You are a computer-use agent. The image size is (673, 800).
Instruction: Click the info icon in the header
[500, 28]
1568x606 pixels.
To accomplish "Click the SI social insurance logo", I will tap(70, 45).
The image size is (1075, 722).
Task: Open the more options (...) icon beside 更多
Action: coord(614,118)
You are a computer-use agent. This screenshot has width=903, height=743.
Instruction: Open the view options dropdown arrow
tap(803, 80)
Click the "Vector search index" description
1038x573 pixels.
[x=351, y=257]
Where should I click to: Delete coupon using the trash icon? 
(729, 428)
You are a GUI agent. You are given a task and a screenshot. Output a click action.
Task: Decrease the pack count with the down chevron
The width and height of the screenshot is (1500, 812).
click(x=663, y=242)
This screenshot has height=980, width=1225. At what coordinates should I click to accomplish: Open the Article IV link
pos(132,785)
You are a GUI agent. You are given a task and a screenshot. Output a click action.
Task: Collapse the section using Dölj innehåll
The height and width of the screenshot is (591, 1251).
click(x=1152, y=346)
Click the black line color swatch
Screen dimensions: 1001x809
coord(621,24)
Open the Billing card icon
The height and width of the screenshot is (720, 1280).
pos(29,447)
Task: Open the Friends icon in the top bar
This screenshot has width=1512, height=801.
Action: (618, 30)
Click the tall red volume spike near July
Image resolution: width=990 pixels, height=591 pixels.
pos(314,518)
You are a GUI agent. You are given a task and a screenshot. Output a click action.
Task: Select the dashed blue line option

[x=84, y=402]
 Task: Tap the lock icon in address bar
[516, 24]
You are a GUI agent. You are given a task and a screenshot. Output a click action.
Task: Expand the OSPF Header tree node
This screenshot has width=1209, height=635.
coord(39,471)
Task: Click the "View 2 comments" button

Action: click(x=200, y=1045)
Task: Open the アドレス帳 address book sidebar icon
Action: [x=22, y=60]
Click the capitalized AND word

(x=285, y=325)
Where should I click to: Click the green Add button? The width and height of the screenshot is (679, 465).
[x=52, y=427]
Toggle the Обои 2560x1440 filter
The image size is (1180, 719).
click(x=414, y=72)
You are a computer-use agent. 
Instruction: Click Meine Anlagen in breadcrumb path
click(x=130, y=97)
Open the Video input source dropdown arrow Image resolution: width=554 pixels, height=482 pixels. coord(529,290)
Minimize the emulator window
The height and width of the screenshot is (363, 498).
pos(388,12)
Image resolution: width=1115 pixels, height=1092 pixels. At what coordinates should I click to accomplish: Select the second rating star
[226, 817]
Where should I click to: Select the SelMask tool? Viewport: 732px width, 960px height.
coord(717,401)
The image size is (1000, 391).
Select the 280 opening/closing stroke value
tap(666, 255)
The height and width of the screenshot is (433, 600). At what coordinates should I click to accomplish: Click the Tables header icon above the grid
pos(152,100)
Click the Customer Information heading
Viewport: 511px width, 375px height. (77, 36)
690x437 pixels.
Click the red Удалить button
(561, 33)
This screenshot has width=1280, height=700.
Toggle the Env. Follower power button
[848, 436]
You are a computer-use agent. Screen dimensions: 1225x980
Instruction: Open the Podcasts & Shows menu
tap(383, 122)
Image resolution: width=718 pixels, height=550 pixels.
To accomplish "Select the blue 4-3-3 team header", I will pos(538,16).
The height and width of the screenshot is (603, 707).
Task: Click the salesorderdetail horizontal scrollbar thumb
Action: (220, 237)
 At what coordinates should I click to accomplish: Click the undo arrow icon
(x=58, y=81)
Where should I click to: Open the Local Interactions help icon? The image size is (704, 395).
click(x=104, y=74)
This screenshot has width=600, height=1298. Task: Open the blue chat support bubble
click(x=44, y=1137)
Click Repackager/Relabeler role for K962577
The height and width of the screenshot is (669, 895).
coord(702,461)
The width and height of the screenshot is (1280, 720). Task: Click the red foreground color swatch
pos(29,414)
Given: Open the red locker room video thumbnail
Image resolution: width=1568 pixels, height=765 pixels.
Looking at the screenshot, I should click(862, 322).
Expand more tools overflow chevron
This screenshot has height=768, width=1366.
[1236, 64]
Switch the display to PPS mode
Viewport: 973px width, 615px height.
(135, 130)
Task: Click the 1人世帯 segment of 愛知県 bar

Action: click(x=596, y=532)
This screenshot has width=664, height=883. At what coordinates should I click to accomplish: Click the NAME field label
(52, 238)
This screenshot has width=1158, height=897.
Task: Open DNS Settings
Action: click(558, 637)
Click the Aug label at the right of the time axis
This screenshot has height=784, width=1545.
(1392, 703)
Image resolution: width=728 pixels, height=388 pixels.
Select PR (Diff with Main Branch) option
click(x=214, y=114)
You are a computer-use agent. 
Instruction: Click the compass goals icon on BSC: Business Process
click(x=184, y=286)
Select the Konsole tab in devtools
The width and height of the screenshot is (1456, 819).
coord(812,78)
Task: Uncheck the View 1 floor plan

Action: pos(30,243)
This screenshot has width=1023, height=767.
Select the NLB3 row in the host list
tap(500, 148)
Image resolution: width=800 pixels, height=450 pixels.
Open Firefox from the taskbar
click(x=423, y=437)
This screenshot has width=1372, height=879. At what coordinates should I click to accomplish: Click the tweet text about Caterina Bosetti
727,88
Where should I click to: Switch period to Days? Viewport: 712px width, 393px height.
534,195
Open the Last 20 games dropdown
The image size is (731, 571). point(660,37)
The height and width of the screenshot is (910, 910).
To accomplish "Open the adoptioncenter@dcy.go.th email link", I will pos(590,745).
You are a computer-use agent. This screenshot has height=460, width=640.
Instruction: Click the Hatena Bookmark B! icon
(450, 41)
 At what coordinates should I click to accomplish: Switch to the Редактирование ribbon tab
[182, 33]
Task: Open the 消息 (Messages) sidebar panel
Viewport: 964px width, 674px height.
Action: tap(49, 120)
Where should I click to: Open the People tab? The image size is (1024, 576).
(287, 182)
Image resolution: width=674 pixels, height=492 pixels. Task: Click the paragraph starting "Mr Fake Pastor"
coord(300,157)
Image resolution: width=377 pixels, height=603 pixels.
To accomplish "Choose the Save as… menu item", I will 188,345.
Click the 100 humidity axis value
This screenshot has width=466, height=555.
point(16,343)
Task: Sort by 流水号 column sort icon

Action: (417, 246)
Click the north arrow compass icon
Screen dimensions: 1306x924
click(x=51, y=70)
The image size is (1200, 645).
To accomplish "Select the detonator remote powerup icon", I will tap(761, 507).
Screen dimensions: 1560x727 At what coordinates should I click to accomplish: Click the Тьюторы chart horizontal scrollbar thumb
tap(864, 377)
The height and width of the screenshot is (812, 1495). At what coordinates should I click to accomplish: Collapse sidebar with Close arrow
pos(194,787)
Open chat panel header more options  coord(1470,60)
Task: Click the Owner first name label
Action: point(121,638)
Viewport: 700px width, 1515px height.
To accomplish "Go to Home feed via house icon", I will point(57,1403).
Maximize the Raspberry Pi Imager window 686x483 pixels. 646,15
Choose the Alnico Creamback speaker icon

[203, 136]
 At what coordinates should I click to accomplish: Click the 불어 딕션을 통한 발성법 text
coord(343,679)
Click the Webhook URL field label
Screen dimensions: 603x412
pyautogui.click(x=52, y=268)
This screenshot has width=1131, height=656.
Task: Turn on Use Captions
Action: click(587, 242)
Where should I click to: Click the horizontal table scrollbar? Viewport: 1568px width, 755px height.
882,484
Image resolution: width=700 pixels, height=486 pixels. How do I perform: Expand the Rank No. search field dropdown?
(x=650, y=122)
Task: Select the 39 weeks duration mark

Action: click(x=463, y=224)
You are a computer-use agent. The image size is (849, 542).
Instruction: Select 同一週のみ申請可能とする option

────────

→ **EXERCISE**
The reply should hold only the lines from the first line of the listing above through the line with "Task: Collapse the", each copied exactly.

→ **RESULT FOR THIS TASK**
You are a computer-use agent. The image size is (673, 800).
Instruction: Click the info icon in the header
[500, 28]
1568x606 pixels.
To accomplish "Click the SI social insurance logo", I will tap(70, 45).
The image size is (1075, 722).
Task: Open the more options (...) icon beside 更多
Action: coord(614,118)
You are a computer-use agent. This screenshot has width=903, height=743.
Instruction: Open the view options dropdown arrow
tap(803, 80)
Click the "Vector search index" description
1038x573 pixels.
[x=351, y=257]
Where should I click to: Delete coupon using the trash icon? 
(729, 428)
You are a GUI agent. You are given a task and a screenshot. Output a click action.
Task: Decrease the pack count with the down chevron
The width and height of the screenshot is (1500, 812).
click(x=663, y=242)
This screenshot has height=980, width=1225. At what coordinates should I click to accomplish: Open the Article IV link
pos(132,785)
You are a GUI agent. You are given a task and a screenshot. Output a click action.
Task: Collapse the section using Dölj innehåll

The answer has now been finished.